RE: [Histonet] Problems with cutting frozen sections of skin punc h biopsies

From:"Dawson, Glen"

Nina,

Place your outside skin punch into a beaker (I use a 100 ml. beaker) filled
3/4 full with something like a pH 7.6 Tris buffer (if you have no buffer, DI
water will work better than nothing).  Put your beaker on a stirring plate &
add a stir bar to the buffer that now contains the bx.  Stir (I stir at
about 50% speed) for ten minutes.  If the bx. is especially large repeat the
previous steps again with fresh Tris.  

Get your cryostat chuck ready, place your bx on a paper towel to soak off
the excess buffer, mount & cut.  Unless you rinse out the Michel's transport
medium, you will mainly get an empty hole where the tissue was.  You'll be
amazed at how much better it will cut after a good rinse.

Good Luck,

Glen Dawson  BS, HT & QIHC (ASCP)
IHC Manager
Milwaukee, WI





-----Original Message-----
From: nina.owen@tiscali.co.uk [mailto:nina.owen@tiscali.co.uk]
Sent: Saturday, December 03, 2005 2:18 PM
To: histonet@lists.utsouthwestern.edu
Subject: [Histonet] Problems with cutting frozen sections of skin punch
biopsies


Hi all!

Just wondered if anyone could help us with the following problem...

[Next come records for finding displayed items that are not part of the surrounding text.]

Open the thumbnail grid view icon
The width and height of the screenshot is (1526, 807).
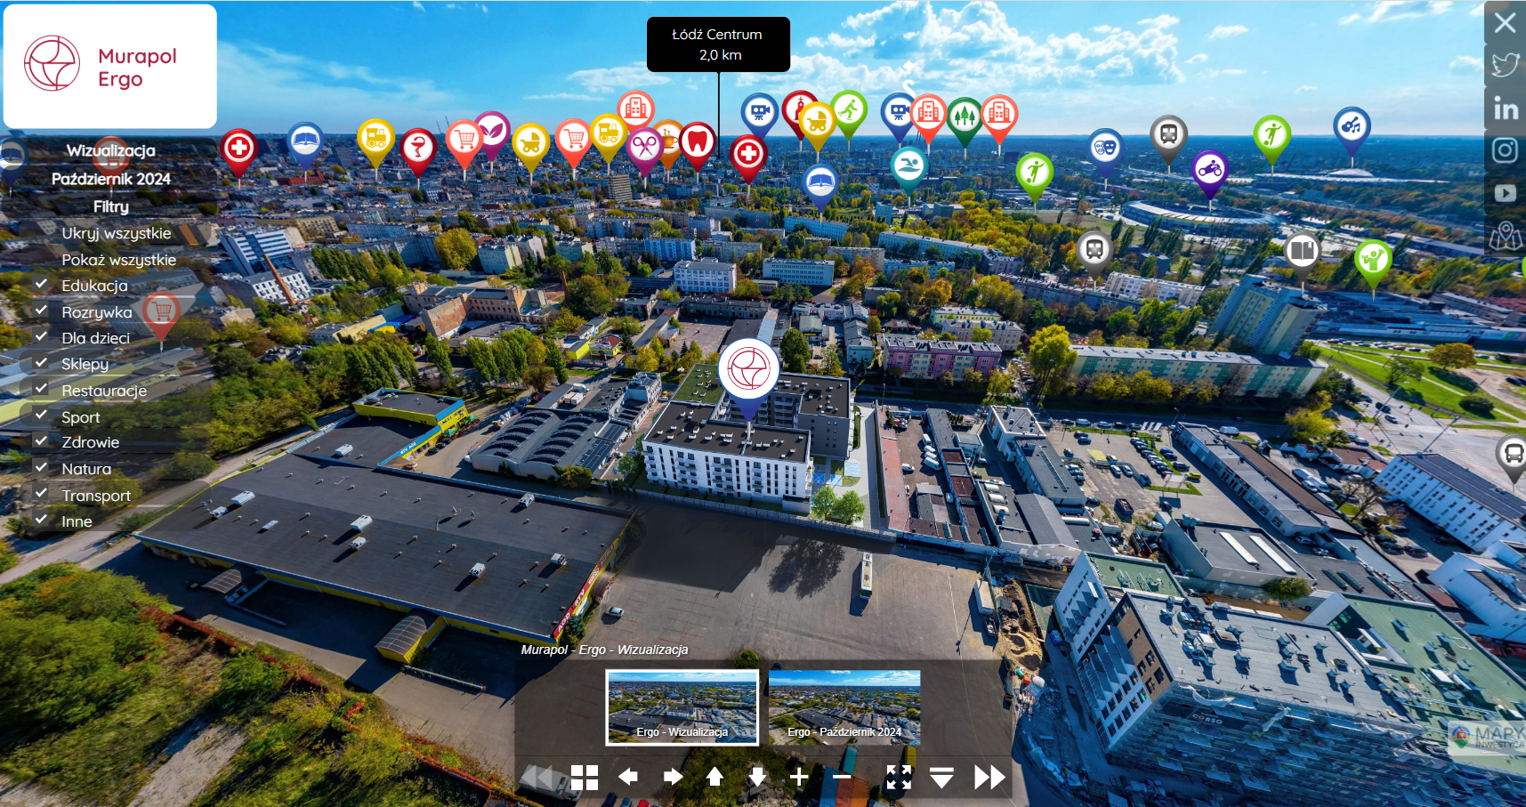[x=584, y=777]
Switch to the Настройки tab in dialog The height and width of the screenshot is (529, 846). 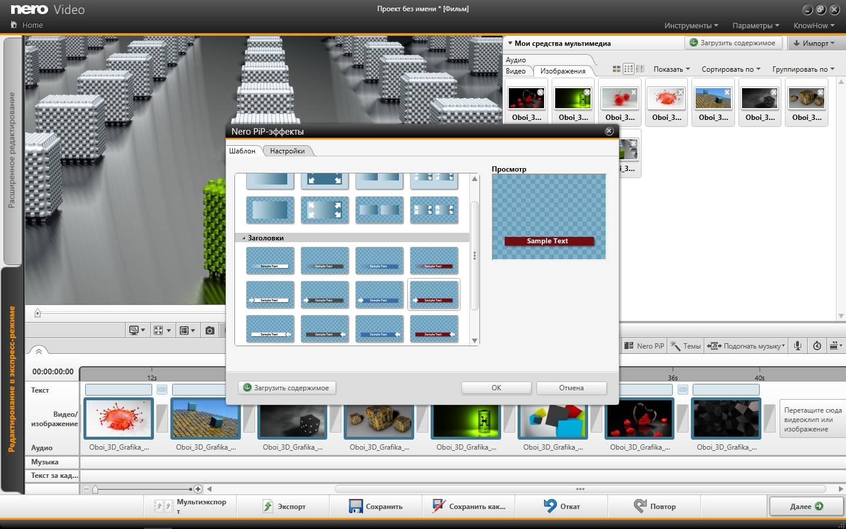(287, 151)
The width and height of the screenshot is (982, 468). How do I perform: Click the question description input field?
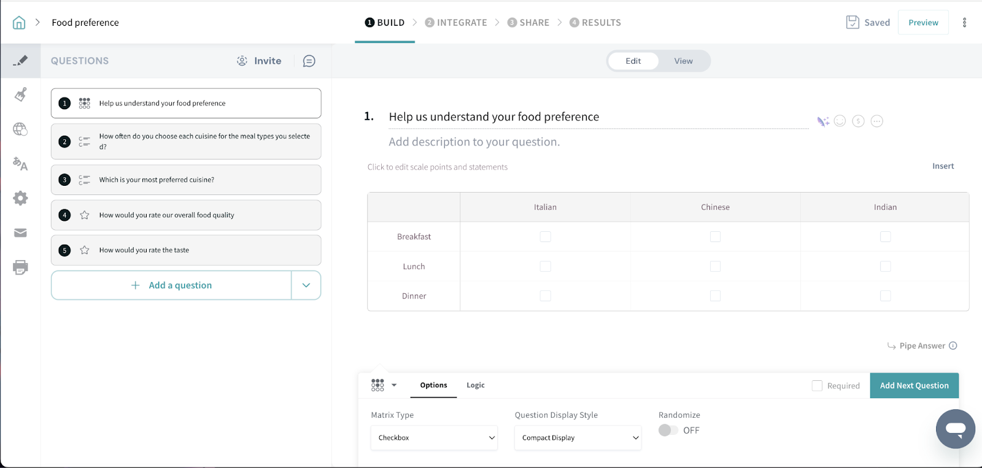coord(474,142)

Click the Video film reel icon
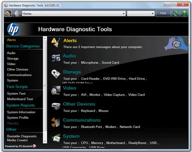coord(56,90)
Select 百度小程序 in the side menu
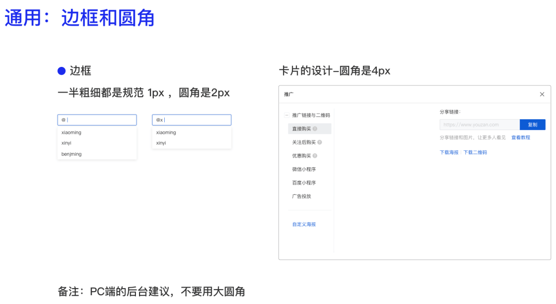The height and width of the screenshot is (304, 556). [304, 183]
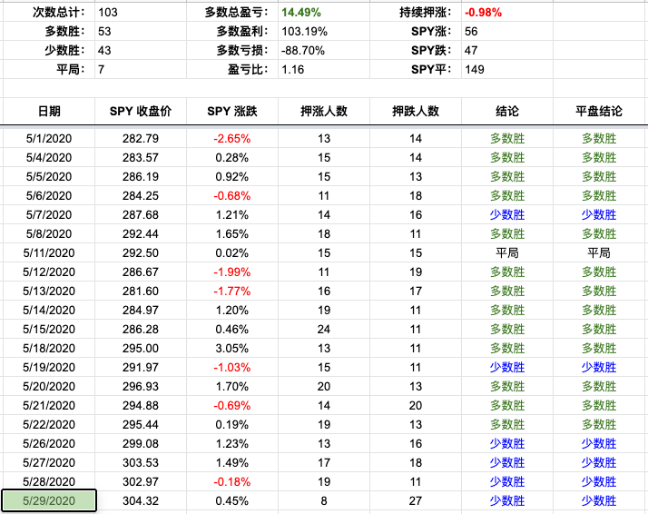Select the 押跌人数 column header
The height and width of the screenshot is (514, 648).
coord(416,111)
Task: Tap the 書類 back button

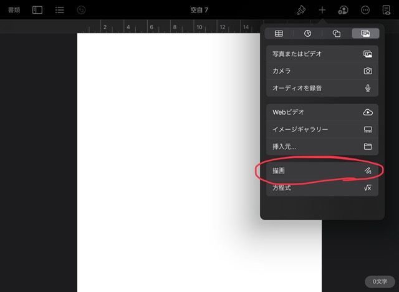Action: [x=14, y=10]
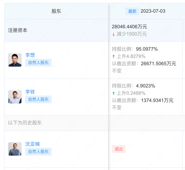Open shareholder link 李铁
185x170 pixels.
tap(30, 92)
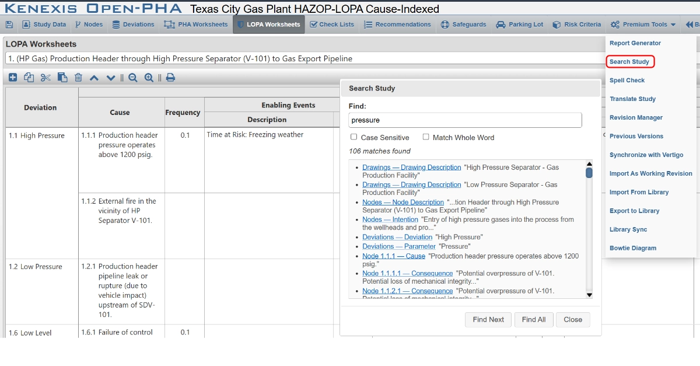Click the paste clipboard icon
The height and width of the screenshot is (366, 700).
pyautogui.click(x=62, y=78)
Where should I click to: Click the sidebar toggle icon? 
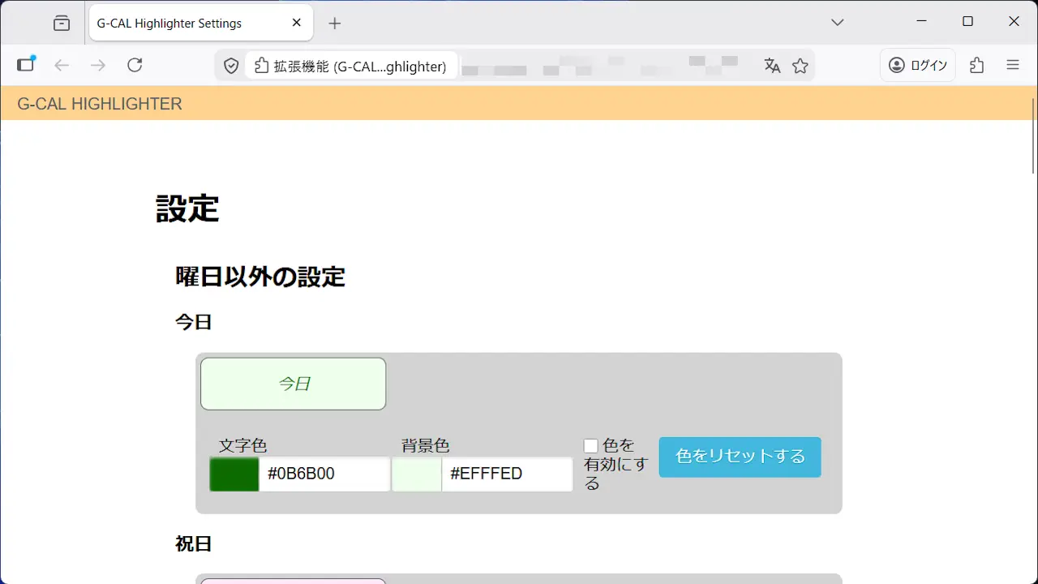[x=27, y=65]
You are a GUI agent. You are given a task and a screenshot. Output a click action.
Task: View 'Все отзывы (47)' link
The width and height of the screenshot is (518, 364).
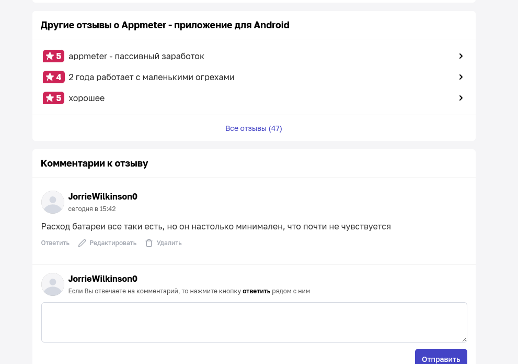254,128
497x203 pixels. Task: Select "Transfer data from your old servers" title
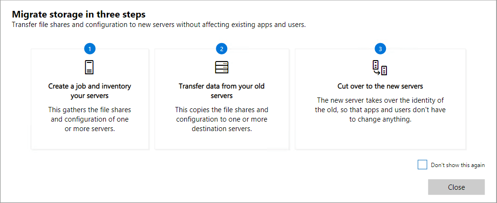[x=222, y=91]
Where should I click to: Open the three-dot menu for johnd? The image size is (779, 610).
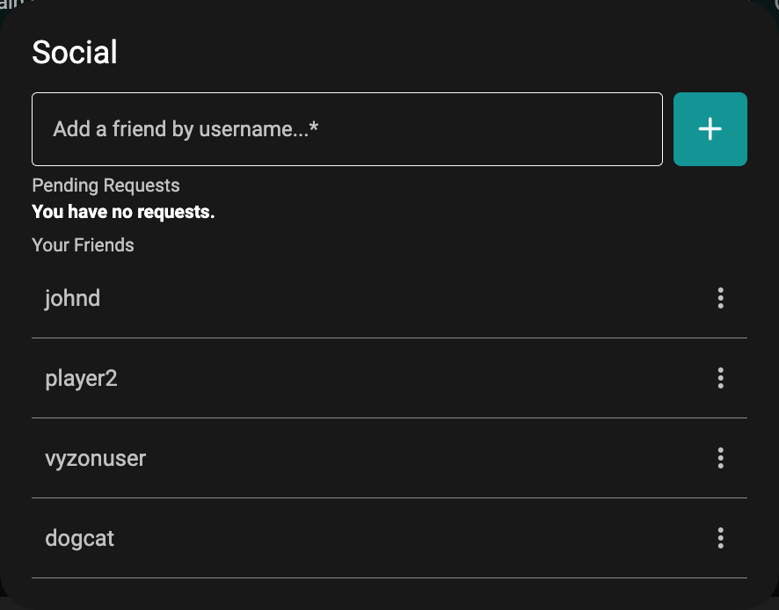pos(720,298)
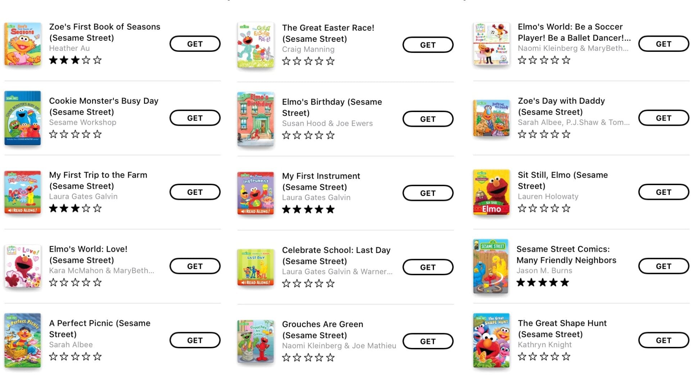Open The Great Shape Hunt cover thumbnail
Screen dimensions: 691x389
(491, 340)
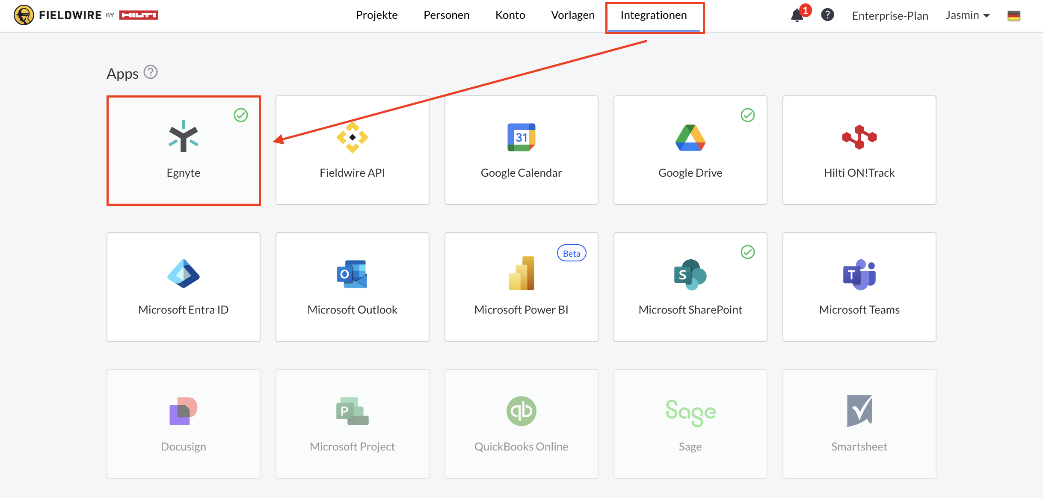Image resolution: width=1043 pixels, height=498 pixels.
Task: Click the Fieldwire API diamond icon
Action: (x=352, y=137)
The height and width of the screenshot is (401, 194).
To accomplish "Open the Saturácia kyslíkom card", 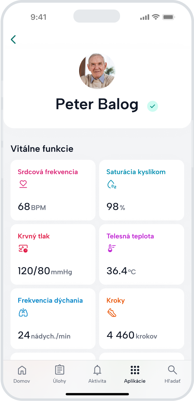I will 141,190.
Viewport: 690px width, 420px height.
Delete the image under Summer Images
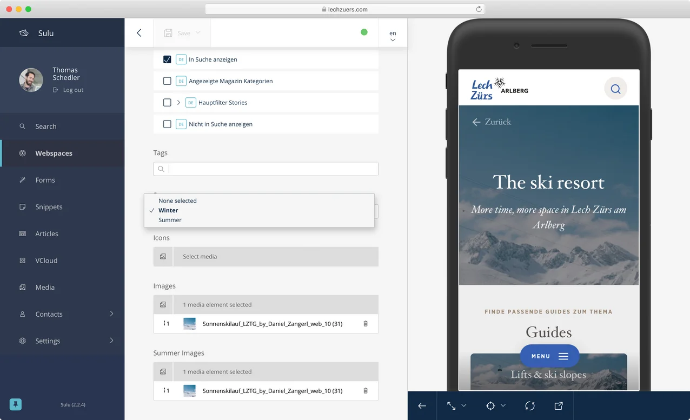366,390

Our histology lab occasionally receives fresh skin punch biopsies for direct
immunofluorescence from the hospital's dermatology department.  When
obtaining
frozen sections from these specimens we don't experience any problems during
cutting them.  However, we are increasingly receiving punch biospies from
other hospitals for DIF staining; these are sent in Michael's medium for
preservation on transit.  We seem to have a lot of difficulty cutting these!
 The problem is that the sections seem to crease up immediately, or if we
get a decent section the tissue ends up sticking to the anti-roll plate.
 Thus, when the anti-roll plate is lifted to allow the section to be picked
up onto a slide, the tissue is lifted out of the OCT mountant (Shandon)
leaving
a hole!

We have tried a couple of things to try and stop this from happening.  If
we manage to get the specimen into the deep freeze asap and leave it for
a few days it is slightly better.  Also, leaving the tissue mounted on a
chuck in the cryostat to cool down for about an hour prior to attempting
to cut it stops the tissue from sticking to the anti roll plate, but only
long enough for about two sections to be obtained.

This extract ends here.